You are required to provide only minimal information hence the names lo doc, low doc, or no doc loans. Most of the time you need little information and some lenders still want you to divulge your income from tax returns and bank statements and have the down payment and good credit. Lo doc loans are usually more expensive than traditional loans due to the risk assessment. This is the cost for less verification and additional privacy.

There are 3 basic types of Low Doc or No Doc Loans which include; No Ratio Loans, No Doc Loans Stated-Income, (Low Doc) Loans. No Ratio Loans are for borrowers who do not want to reveal incomes. Excellent credit, strong collateral, and higher LTVs (Loan to Value Ratios) are common requirements for these loans. No Doc loans involve the smallest amount of documentation. Stated-Income (Low Doc) Loans will require earnings proof commonly for the last two years. Many brokers and mortgage bankers handle these types of NJ loan programs and can tell you what documentation you will and will not need.

Poor or Damaged Credit? There’s NJ Loan Programs for That!

There are NJ loan programs for people with poor or damaged credit also. Often the costs associated with bad credit loans are more than for traditional loans for people with good credit, and the down payment requirements might be more. Even so for borrowers with bad credit, these loans can frequently be the only choice. These loans can offer people an opportunity to own a home and rebuild their credit.

Mortgage Refinancing

Another of the NJ loan programs offered is the popular mortgage refinancing option. When you refinance your current mortgage you could lower your monthly payments, reduce the interest rate you are paying and save tens of thousands of dollars or more over the life of your loan, and get access to any equity in your home.
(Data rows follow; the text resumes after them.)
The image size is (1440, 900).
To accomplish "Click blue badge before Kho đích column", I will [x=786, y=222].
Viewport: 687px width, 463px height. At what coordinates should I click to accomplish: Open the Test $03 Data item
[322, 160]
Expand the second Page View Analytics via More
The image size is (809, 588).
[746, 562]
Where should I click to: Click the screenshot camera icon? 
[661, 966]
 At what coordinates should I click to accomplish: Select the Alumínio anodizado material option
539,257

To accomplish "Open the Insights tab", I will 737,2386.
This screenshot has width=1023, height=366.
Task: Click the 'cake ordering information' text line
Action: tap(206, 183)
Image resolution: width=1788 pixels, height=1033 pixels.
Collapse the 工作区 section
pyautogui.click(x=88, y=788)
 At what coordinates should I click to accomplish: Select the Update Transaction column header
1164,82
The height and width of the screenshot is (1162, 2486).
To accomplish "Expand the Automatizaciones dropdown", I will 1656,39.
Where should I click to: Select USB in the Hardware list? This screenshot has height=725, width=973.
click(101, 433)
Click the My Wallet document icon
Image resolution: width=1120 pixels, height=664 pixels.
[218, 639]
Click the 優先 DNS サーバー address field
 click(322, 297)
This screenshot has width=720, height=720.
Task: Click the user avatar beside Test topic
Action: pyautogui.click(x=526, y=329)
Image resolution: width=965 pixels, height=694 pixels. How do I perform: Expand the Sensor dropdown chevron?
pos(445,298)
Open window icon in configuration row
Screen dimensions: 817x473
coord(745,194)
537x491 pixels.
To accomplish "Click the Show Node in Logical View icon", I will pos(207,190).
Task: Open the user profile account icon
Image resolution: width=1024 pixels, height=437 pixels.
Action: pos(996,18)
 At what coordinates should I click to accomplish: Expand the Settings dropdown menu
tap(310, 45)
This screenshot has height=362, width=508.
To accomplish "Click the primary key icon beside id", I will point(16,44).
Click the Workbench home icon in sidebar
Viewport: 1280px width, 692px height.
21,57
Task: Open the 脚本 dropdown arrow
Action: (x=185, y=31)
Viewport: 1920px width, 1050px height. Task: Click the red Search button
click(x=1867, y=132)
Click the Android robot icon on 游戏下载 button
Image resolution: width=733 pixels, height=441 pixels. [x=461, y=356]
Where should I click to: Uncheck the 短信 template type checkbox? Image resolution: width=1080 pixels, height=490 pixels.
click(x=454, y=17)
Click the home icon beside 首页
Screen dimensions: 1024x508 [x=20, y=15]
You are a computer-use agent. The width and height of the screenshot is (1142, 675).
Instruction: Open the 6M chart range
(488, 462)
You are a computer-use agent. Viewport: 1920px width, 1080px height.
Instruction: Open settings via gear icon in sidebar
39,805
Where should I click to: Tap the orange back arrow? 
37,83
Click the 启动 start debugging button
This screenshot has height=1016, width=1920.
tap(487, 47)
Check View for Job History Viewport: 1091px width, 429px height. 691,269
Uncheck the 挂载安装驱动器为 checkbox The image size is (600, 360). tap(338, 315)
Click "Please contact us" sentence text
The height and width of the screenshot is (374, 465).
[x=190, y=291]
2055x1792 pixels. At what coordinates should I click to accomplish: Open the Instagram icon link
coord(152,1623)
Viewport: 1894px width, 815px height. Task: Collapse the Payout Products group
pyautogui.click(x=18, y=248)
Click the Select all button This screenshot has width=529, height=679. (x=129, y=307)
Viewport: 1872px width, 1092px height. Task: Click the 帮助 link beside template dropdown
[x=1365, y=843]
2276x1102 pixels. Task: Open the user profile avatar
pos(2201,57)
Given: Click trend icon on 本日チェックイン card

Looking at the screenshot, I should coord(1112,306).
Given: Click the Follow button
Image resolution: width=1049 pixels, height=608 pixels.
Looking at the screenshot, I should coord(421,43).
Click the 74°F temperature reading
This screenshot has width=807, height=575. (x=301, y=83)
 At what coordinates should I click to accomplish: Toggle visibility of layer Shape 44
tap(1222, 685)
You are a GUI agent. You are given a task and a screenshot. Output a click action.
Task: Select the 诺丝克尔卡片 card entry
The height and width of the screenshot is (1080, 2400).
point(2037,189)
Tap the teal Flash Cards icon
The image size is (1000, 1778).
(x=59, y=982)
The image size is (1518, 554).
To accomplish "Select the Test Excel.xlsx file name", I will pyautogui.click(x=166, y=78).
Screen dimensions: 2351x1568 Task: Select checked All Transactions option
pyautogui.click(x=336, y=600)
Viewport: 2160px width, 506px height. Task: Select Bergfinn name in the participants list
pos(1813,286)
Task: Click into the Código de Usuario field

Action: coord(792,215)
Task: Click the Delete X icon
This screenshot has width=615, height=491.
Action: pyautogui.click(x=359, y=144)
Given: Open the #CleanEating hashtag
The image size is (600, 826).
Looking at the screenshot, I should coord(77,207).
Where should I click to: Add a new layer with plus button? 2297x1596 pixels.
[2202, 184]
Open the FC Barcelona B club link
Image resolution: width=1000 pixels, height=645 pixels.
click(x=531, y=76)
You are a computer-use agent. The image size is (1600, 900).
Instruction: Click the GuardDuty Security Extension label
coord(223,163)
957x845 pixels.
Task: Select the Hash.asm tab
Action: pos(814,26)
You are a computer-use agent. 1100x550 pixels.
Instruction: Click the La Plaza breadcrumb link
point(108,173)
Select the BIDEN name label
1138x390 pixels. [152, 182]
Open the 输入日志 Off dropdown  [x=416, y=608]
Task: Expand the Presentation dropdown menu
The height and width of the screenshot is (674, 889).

If you need cash a home equity loan or second mortgage is another way for you to access money without refinancing your current mortgage.

Do Your Homework

Regardless of what type of the NJ loan programs you seek, make sure you shop around with different lenders and get the best deal for your situation. Review all the costs of any loan and compare all the fees, interest rates, and loan types before making a decision. A loan is a decision that when after you sign on the dotted line, you might have to live with for a long time to come.